Dataset entries =>
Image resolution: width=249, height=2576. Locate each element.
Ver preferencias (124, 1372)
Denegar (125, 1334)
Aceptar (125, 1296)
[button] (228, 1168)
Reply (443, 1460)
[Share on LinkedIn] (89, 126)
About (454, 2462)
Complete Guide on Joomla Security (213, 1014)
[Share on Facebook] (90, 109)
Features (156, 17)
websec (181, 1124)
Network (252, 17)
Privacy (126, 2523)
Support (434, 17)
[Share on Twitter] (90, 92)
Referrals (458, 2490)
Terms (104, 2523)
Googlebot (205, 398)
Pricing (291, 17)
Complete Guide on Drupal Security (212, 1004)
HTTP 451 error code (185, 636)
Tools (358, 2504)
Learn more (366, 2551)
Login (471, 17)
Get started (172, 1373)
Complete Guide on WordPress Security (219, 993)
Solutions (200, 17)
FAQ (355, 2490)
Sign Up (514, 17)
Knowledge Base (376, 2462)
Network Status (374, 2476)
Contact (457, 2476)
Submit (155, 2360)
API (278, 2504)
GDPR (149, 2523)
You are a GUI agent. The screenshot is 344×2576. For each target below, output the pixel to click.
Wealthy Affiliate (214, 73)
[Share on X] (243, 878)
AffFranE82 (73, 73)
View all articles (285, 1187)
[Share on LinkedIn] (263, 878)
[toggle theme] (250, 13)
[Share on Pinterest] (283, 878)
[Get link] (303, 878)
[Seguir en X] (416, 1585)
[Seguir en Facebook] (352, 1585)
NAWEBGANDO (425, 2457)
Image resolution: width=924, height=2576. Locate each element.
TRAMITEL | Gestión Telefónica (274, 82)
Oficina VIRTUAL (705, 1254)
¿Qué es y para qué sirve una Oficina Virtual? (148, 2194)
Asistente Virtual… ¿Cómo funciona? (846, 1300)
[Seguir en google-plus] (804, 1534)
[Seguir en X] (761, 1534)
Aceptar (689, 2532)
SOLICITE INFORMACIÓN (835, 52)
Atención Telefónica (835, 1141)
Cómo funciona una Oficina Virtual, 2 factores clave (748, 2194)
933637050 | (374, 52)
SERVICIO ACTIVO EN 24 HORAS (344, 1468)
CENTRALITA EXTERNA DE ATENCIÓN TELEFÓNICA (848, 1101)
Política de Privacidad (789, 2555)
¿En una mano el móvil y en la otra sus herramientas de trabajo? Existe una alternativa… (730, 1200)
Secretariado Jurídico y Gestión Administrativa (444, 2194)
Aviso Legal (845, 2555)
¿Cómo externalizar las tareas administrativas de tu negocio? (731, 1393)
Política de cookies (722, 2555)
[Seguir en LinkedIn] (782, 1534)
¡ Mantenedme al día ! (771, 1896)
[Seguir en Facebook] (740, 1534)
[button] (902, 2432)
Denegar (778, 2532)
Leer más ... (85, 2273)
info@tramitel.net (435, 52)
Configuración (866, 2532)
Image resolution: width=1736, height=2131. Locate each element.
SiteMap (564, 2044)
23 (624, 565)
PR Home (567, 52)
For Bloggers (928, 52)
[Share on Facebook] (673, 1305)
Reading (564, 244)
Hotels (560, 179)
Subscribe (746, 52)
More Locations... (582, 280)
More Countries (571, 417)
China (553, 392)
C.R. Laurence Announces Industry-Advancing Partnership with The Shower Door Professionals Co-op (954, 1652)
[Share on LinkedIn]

What needs to be done =>
Each line in the entries above, starting at the line with "Atención Telefónica (835, 1141)" and ending at the line with "alternativa… (730, 1200)", is to be printed exactly, and only those lines.

Task response =>
Atención Telefónica (835, 1141)
Cómo funciona una Oficina Virtual, 2 factores clave (748, 2194)
933637050 | (374, 52)
SERVICIO ACTIVO EN 24 HORAS (344, 1468)
CENTRALITA EXTERNA DE ATENCIÓN TELEFÓNICA (848, 1101)
Política de Privacidad (789, 2555)
¿En una mano el móvil y en la otra sus herramientas de trabajo? Existe una alternativa… (730, 1200)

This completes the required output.